Bientôt le retour des «plats chauds» dans les restaurants universitaires. © Facebook

 

Opération séduction au CNOU, après avoir défrayé la chronique en décembre dernier à la suite des révélations faites par la taskforce sur la dette intérieure de l’État vis-à-vis des entreprises locales. Une dette publique dont plus de 400 milliards de FCFA du montant global se sont révélés douteux après vérification. Parmi les créanciers, l’on comptait des prestataires du CNOU accusés d’avoir surfacturé leurs services. Mais ça, ce serait désormais du passé.

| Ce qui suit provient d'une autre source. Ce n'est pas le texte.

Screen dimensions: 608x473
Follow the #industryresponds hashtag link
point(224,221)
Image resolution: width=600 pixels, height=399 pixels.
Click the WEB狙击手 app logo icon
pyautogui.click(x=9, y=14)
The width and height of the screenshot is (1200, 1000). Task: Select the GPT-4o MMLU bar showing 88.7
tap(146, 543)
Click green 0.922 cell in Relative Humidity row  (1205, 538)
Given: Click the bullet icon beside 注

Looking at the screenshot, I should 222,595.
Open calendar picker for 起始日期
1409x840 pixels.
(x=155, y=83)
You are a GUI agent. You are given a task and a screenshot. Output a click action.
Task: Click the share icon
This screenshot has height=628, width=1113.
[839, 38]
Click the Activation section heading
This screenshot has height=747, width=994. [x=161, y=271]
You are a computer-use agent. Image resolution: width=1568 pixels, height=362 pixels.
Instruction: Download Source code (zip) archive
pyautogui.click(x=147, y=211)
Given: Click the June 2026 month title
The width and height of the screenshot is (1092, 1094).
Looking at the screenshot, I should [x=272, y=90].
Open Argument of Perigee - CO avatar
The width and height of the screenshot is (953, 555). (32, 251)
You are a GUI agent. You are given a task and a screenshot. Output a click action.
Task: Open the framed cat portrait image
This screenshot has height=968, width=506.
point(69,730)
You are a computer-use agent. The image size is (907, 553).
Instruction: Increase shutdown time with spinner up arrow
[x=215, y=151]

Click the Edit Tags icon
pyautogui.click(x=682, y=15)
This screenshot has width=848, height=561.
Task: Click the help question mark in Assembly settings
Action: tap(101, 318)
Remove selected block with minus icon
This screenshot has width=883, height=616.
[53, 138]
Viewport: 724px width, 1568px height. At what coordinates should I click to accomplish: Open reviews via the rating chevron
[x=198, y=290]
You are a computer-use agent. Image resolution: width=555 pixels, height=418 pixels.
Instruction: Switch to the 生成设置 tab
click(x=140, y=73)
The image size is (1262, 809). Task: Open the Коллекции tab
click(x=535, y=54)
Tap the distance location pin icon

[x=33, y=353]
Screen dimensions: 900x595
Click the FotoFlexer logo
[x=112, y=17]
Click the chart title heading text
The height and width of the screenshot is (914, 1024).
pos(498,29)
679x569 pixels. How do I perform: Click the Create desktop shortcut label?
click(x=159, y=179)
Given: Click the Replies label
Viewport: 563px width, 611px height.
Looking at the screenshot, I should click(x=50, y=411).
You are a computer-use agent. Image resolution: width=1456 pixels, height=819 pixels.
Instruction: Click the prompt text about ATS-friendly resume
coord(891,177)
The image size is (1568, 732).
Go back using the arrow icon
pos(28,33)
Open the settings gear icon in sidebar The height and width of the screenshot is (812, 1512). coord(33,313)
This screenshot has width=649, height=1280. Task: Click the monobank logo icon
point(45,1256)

Après l’avoir annoncé un mois plus tôt à travers un communiqué paru dans le quotidien L’Union, la structure actuellement gérée par Jean-Noël Eya Ndong a publié ce jeudi un avis d’appel d’offres national pour la recherche de nouveaux prestataires. Pour une durée d’un mois, dans le cadre du lancement de la phase de démarrage de la restauration estudiantine, le Centre est la quête d’une prestataire capable de produire 1500 plats journaliers aux étudiants de Libreville, à partir de la cuisine de l’Institut africain d’informatique (IAI).

Le futur contrat prévoit que le prestataire fournira du lundi au vendredi des menues pour les restaurants de l’UOB, l’USS, IAI, l’INSG. Parmi ses obligations, le prestataire devra également se charger de la formation des personnels affectés à la chaîne de restauration, s’occuper de la restructuration de chaîne de production à la cuisine de l’IAI. Il devra enfin être capable de prendre en main les opérations de démarrage prévues vraisemblablement en février prochain.

En décembre dernier, le patron du CNOU avait annoncé qu’il mettrait en place «tous les instruments de gestion pour améliorer le fonctionnement et redorer l’image de l’institution» dont il a la charge. Il semble bien parti.